Венедикт Васильевич Ерофеев

Мне не нужна стена, на которую я мог бы опереться. У меня есть своя опора и я силен. Но дайте мне забор, о который я мог бы почесать свою усталую спину.

В Московском университете я стал, во-первых, читать Лейбница, а во-вторых, выпивать. Я перестал ходить на лекции и семинары. Приподнимался утром и думал, пойти мне на лекцию или семинар? Думаю: на *** мне это надо, — и не вставал, и не выходил. Видимо, я не вставал, потому что слишком вставали все другие.
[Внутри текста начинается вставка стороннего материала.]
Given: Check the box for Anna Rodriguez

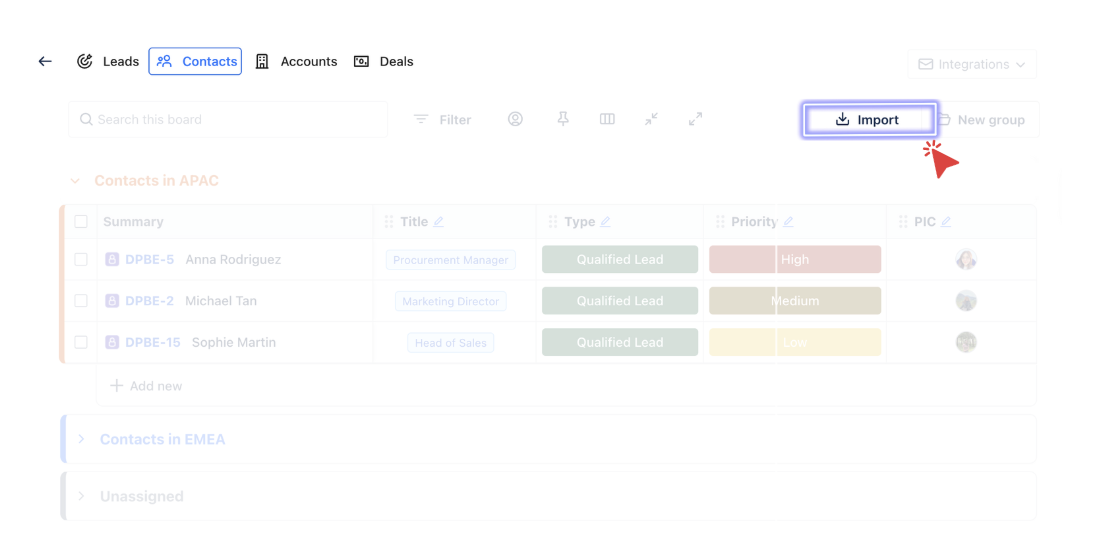Looking at the screenshot, I should coord(81,259).
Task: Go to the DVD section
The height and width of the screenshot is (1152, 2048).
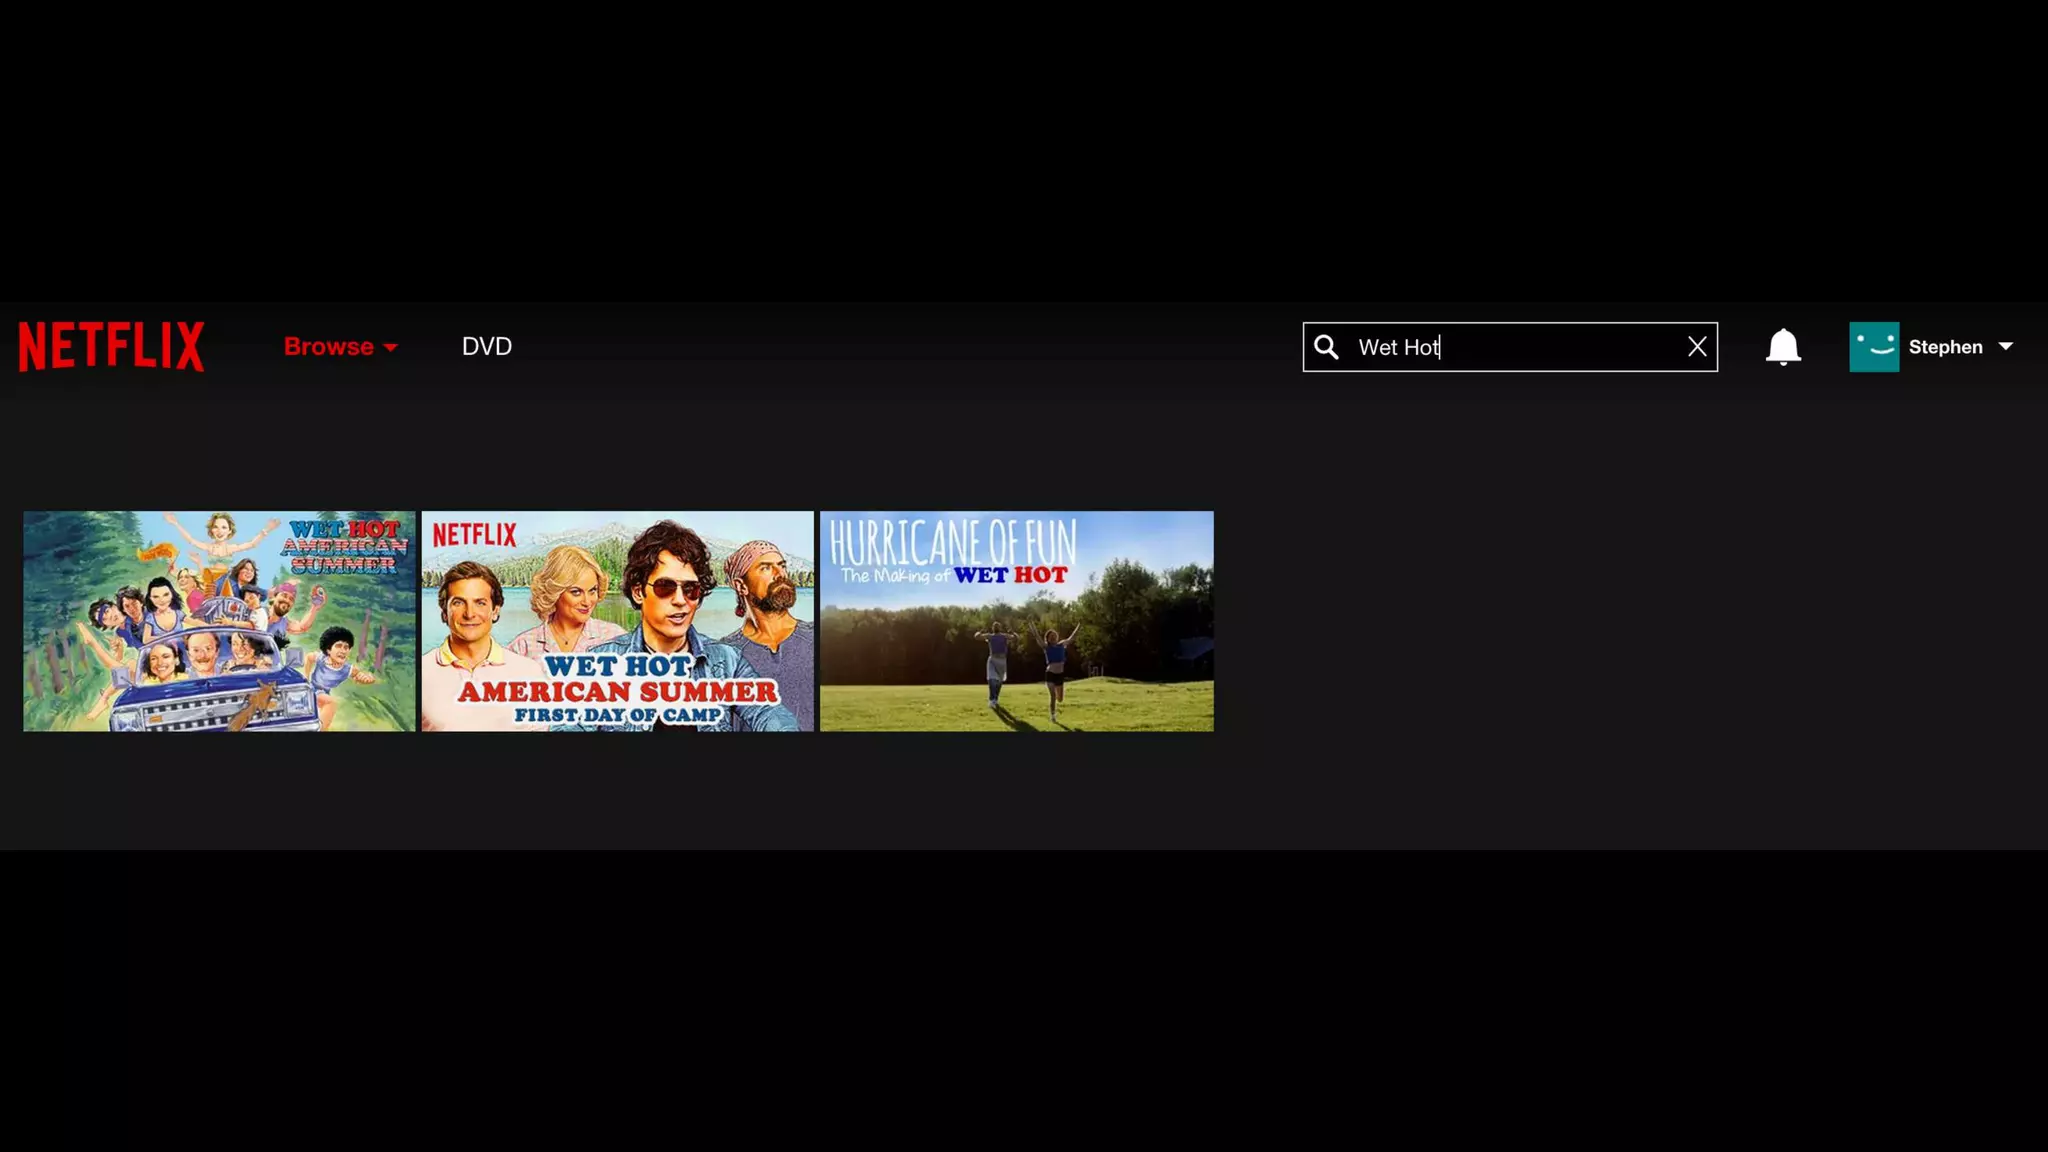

Ну, идите вы, ***юки, думал я, а я останусь лежать, потому что у меня мыслей ***ща.

Невозмутимая истерия, но мне дорого обходится.

У него зато душа грамотная, душа — с высшим образованием.

Всё на свете должно происходить медленно и неправильно, чтобы не сумел загордиться человек, чтобы человек был грустен и растерян.

Дай мне силы, боже, пройти завтра мимо него и не плюнуть в лицо ему!

Степень бабьего достоинства измерять количеством тех, от чьих объятий они уклонились.

Если б меня спросили: как ты вообще относишься к жизни, я бы примерно ответил бы: нерадиво.

Виною молчания ещё и постоянное отсутствие одиночества: стены закрытых кабин мужских туалетов исписаны все снизу доверху, в открытых — ни строчки.